• **DESCRIPTION OF THE TASK**
Retype every record that appears below, unchanged.

Stored entries
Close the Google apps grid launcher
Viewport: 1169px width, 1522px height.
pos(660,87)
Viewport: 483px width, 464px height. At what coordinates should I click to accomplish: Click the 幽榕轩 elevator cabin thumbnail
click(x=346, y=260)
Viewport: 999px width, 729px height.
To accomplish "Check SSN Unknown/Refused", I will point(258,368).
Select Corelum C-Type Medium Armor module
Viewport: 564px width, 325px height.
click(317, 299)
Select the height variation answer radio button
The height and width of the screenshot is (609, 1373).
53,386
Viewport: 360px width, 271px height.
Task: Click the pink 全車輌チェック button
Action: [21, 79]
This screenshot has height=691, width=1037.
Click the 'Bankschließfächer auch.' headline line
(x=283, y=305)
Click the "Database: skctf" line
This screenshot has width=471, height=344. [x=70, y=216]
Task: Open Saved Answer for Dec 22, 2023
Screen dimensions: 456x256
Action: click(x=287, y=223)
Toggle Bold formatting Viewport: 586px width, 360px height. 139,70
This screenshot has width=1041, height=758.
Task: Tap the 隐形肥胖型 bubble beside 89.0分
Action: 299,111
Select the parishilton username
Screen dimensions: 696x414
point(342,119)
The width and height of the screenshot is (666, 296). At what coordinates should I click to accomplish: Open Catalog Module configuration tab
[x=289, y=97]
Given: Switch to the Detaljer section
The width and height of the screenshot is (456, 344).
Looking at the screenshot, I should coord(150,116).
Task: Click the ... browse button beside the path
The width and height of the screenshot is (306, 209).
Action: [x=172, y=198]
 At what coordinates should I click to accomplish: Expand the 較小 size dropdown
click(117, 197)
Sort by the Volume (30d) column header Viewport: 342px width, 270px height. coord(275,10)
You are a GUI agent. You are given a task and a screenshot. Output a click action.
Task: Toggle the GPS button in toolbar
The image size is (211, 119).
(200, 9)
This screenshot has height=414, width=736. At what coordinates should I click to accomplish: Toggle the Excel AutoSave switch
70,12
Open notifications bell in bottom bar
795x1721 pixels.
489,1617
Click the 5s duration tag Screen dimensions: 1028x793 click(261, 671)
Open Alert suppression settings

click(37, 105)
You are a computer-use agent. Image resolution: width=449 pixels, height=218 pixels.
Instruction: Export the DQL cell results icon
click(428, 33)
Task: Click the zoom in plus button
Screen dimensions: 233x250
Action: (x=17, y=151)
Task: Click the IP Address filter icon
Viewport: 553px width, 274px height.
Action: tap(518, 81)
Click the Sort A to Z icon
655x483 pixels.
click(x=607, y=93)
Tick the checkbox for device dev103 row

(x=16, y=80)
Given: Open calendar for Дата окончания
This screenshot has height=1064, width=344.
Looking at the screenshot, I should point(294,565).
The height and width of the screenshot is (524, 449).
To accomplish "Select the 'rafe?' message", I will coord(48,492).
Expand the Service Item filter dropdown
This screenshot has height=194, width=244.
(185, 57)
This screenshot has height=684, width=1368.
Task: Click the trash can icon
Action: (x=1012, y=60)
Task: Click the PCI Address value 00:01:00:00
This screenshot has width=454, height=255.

• **RESULT**
Close the Google apps grid launcher
Viewport: 1169px width, 1522px height.
pos(660,87)
Viewport: 483px width, 464px height. At what coordinates should I click to accomplish: Click the 幽榕轩 elevator cabin thumbnail
click(x=346, y=260)
Viewport: 999px width, 729px height.
To accomplish "Check SSN Unknown/Refused", I will point(258,368).
Select Corelum C-Type Medium Armor module
Viewport: 564px width, 325px height.
click(317, 299)
Select the height variation answer radio button
The height and width of the screenshot is (609, 1373).
53,386
Viewport: 360px width, 271px height.
Task: Click the pink 全車輌チェック button
Action: [21, 79]
This screenshot has height=691, width=1037.
Click the 'Bankschließfächer auch.' headline line
(x=283, y=305)
Click the "Database: skctf" line
This screenshot has width=471, height=344. [x=70, y=216]
Task: Open Saved Answer for Dec 22, 2023
Screen dimensions: 456x256
Action: click(x=287, y=223)
Toggle Bold formatting Viewport: 586px width, 360px height. 139,70
This screenshot has width=1041, height=758.
Task: Tap the 隐形肥胖型 bubble beside 89.0分
Action: 299,111
Select the parishilton username
Screen dimensions: 696x414
point(342,119)
The width and height of the screenshot is (666, 296). At what coordinates should I click to accomplish: Open Catalog Module configuration tab
[x=289, y=97]
Given: Switch to the Detaljer section
The width and height of the screenshot is (456, 344).
Looking at the screenshot, I should coord(150,116).
Task: Click the ... browse button beside the path
The width and height of the screenshot is (306, 209).
Action: [x=172, y=198]
 At what coordinates should I click to accomplish: Expand the 較小 size dropdown
click(117, 197)
Sort by the Volume (30d) column header Viewport: 342px width, 270px height. coord(275,10)
You are a GUI agent. You are given a task and a screenshot. Output a click action.
Task: Toggle the GPS button in toolbar
The image size is (211, 119).
(200, 9)
This screenshot has height=414, width=736. At what coordinates should I click to accomplish: Toggle the Excel AutoSave switch
70,12
Open notifications bell in bottom bar
795x1721 pixels.
489,1617
Click the 5s duration tag Screen dimensions: 1028x793 click(261, 671)
Open Alert suppression settings

click(37, 105)
You are a computer-use agent. Image resolution: width=449 pixels, height=218 pixels.
Instruction: Export the DQL cell results icon
click(428, 33)
Task: Click the zoom in plus button
Screen dimensions: 233x250
Action: (x=17, y=151)
Task: Click the IP Address filter icon
Viewport: 553px width, 274px height.
Action: tap(518, 81)
Click the Sort A to Z icon
655x483 pixels.
click(x=607, y=93)
Tick the checkbox for device dev103 row

(x=16, y=80)
Given: Open calendar for Дата окончания
This screenshot has height=1064, width=344.
Looking at the screenshot, I should point(294,565).
The height and width of the screenshot is (524, 449).
To accomplish "Select the 'rafe?' message", I will coord(48,492).
Expand the Service Item filter dropdown
This screenshot has height=194, width=244.
(185, 57)
This screenshot has height=684, width=1368.
Task: Click the trash can icon
Action: (x=1012, y=60)
Task: Click the PCI Address value 00:01:00:00
This screenshot has width=454, height=255.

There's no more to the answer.